• _Problem to solve_:
Out of the entries that follow, copy each line containing "height".

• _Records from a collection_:
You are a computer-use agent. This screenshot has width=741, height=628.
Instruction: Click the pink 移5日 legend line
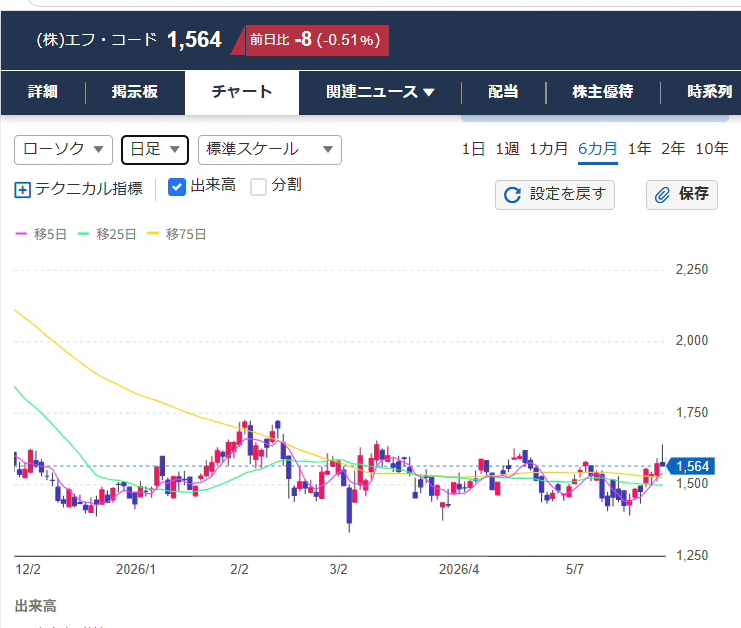pos(21,233)
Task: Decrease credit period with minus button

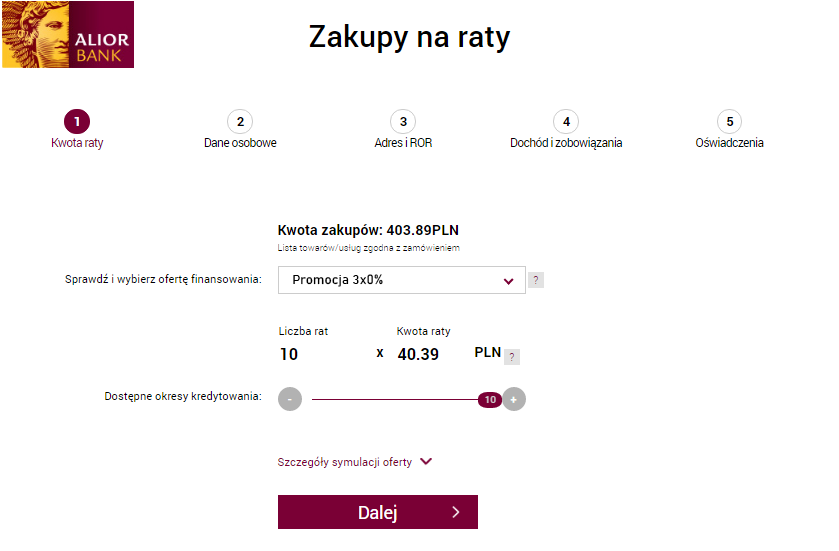Action: [x=290, y=399]
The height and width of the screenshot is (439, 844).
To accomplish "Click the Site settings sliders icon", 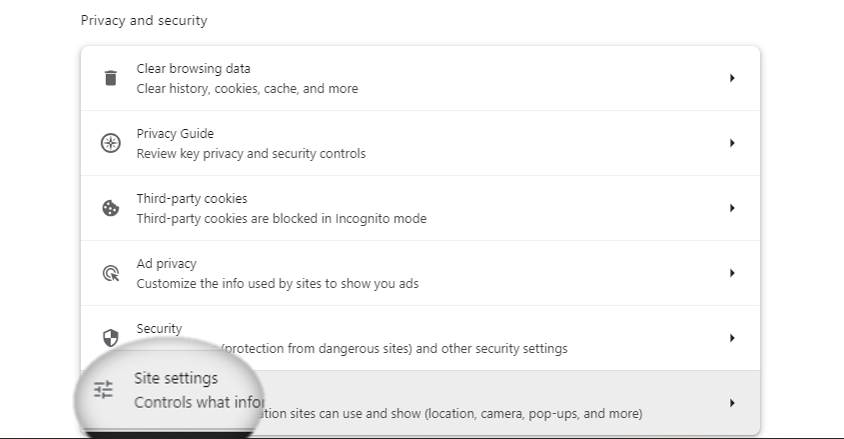I will (x=103, y=390).
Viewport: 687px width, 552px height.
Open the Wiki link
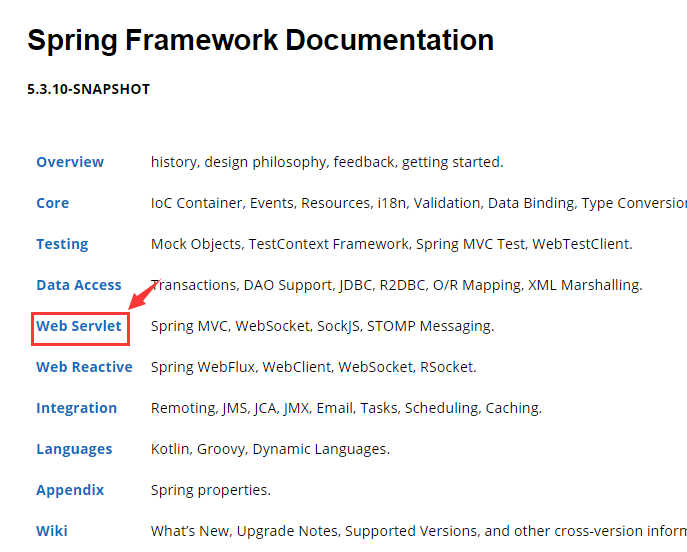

• _Answer for the task_:
You are a computer-use agent. This screenshot has width=741, height=628.
The height and width of the screenshot is (439, 844).
Viewport: 687px width, 552px height.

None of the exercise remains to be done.